Sir Isaac Newton Biography 3




Controversy


Among the most important dissenters to Newton's paper was Robert Hooke, one of the leaders of the Royal Society who considered himself the master in optics and hence he wrote a condescending critique of the unknown parvenu. One can understand how the critique would have annoyed a normal man. The flaming rage it provoked, with the desire publicly to humiliate Hooke, however, bespoke the abnormal. Newton was unable rationally to confront criticism. Less than a year after submitting the paper, he was so unsettled by the give and take of honest discussion that he began to cut his ties, and he withdrew into virtual isolation.

In 1675, during a visit to London, Newton thought he heard Hooke accept his theory of colours. He was emboldened to bring forth a second paper, an examination of the colour phenomena in thin films, which was identical to most of Book Two as it later appeared in the Opticks. The purpose of the paper was to explain the colours of solid bodies by showing how light can be analyzed into its components by reflection as well as refraction. His explanation of the colours of bodies has not survived, but the paper was significant in demonstrating for the first time the existence of periodic optical phenomena. He discovered the concentric coloured rings in the thin film of air between a lens and a flat sheet of glass; the distance between these concentric rings (Newton's rings) depends on the increasing thickness of the film of air. In 1704 Newton combined a revision of his optical lectures with the paper of 1675 and a small amount of additional material in his Opticks.
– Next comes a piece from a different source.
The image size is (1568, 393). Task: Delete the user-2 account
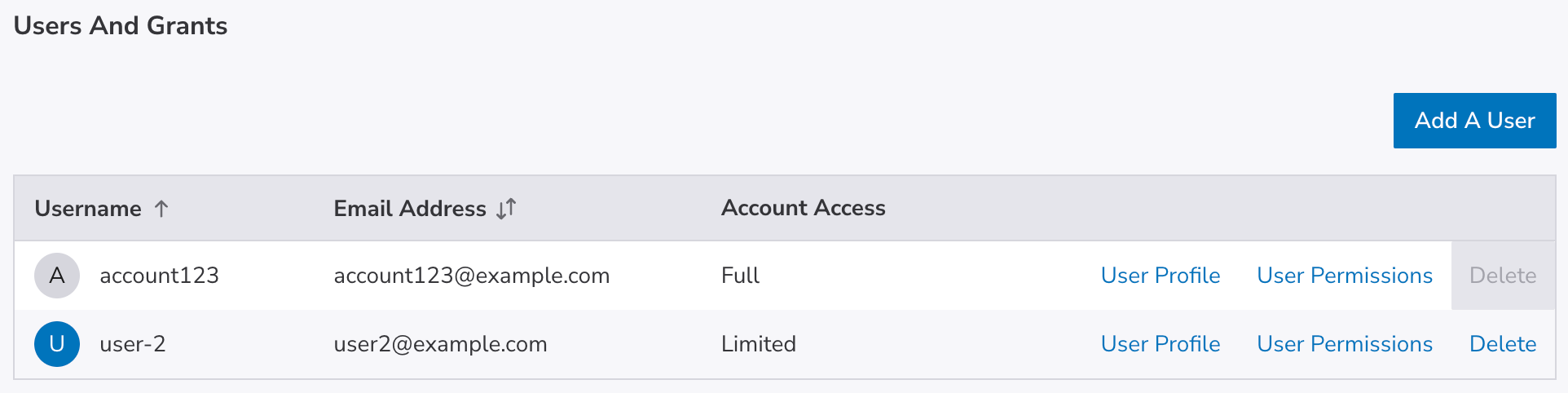tap(1503, 344)
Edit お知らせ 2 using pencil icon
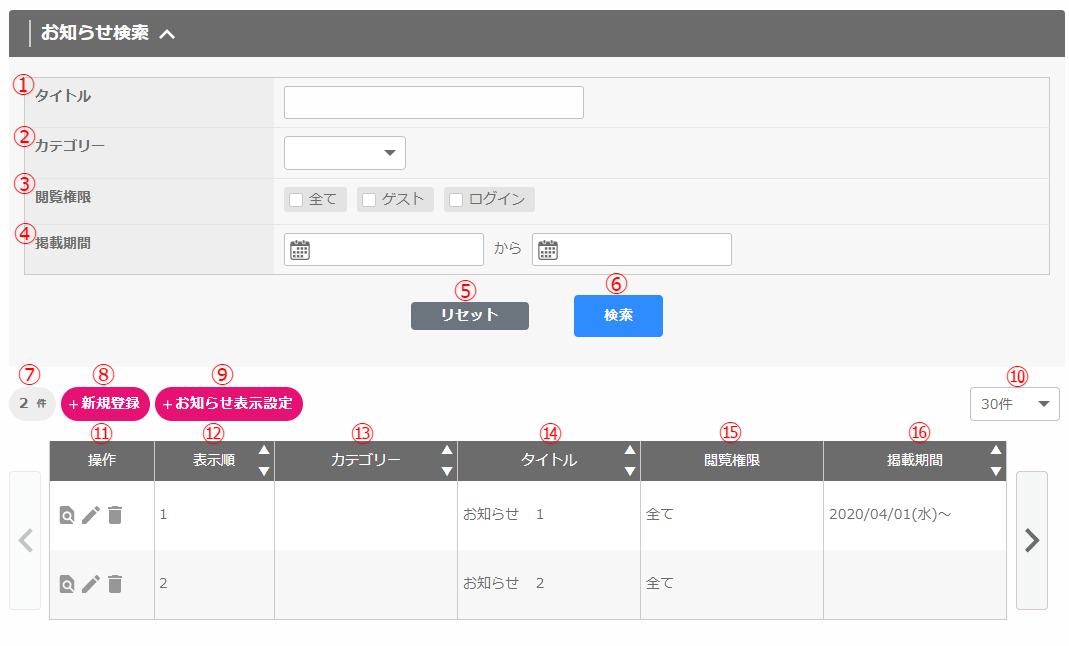1069x646 pixels. point(91,584)
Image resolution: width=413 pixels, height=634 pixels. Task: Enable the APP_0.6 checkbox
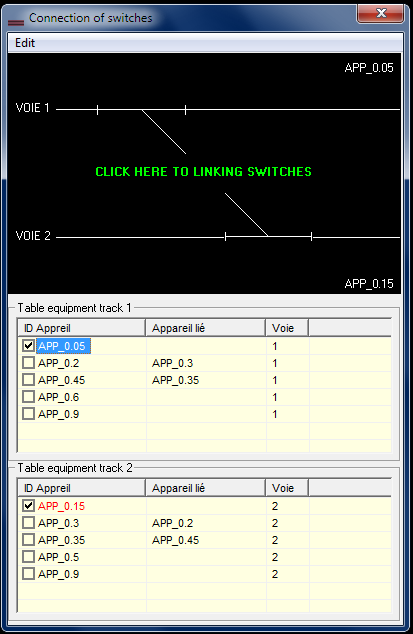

A second piece which Newton had sent with the paper of 1675 provoked new controversy. Entitled “An Hypothesis Explaining the Properties of Light,” it was in fact a general system of nature. Hooke apparently claimed that Newton had stolen its content from him, and Newton boiled over again. The issue was quickly controlled, however, by an exchange of formal, excessively polite letters that fail to conceal the complete lack of warmth between the men.

Newton was also engaged in another exchange on his theory of colours with a circle of English Jesuits in Liège, perhaps the most revealing exchange of all. Although their objections were shallow, their contention that his experiments were mistaken lashed him into a fury. The correspondence dragged on until 1678, when a final shriek of rage from Newton, apparently accompanied by a complete nervous breakdown, was followed by silence. The death of his mother the following year completed his isolation. For six years he withdrew from intellectual commerce except when others initiated a correspondence, which he always broke off as quickly as possible.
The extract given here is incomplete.